The most severe hardship is in the final year, when students are at present entitled only to a reduced final year rate of loan. For most medical and dental students the final year begins much earlier than for other students, finishing in mid to late June. Medical students then have to wait until 1st August before starting their pre-registration posts. That short interim period is now increasingly taken up with induction courses, so that students are unable to take up paid employment. The beginning of the final year to the start of employment is over 11 months. A CVCP survey found that nearly all medical and dental students study for between 40 and 45 weeks in their final year. Veterinary students usually have to undertake a number of weeks of extra-mural training in addition to the weeks of term. This is unpaid and eats into vocation time.

The Committee of Vice-Chancellors and Principals would like to see medical, dental and veterinary students receive the full rate of loan entitlement in the final year of study rather than the reduced final year rate as at present. There is a situation at the moment whereby students studying for the postgraduate certificate of education do receive the full loan in their final year.
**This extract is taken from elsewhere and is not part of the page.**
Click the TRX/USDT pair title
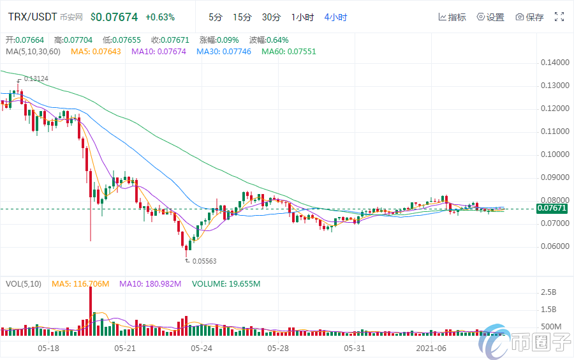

The same is true of those taking accelerated courses.

It is true that medical and dental students receive extra weekly amounts in mandatory grant as a recognition of the difficulties they face in studying for much longer periods than many other students. But those studying for the postgraduate certificate of education and for accelerated courses already receive these additional amounts in mandatory grant as well as being eligible for a full year loan in their final year. It seems inconsistent and illogical that the same benefits are not allowed to medical, dental and veterinary students. I beg to move.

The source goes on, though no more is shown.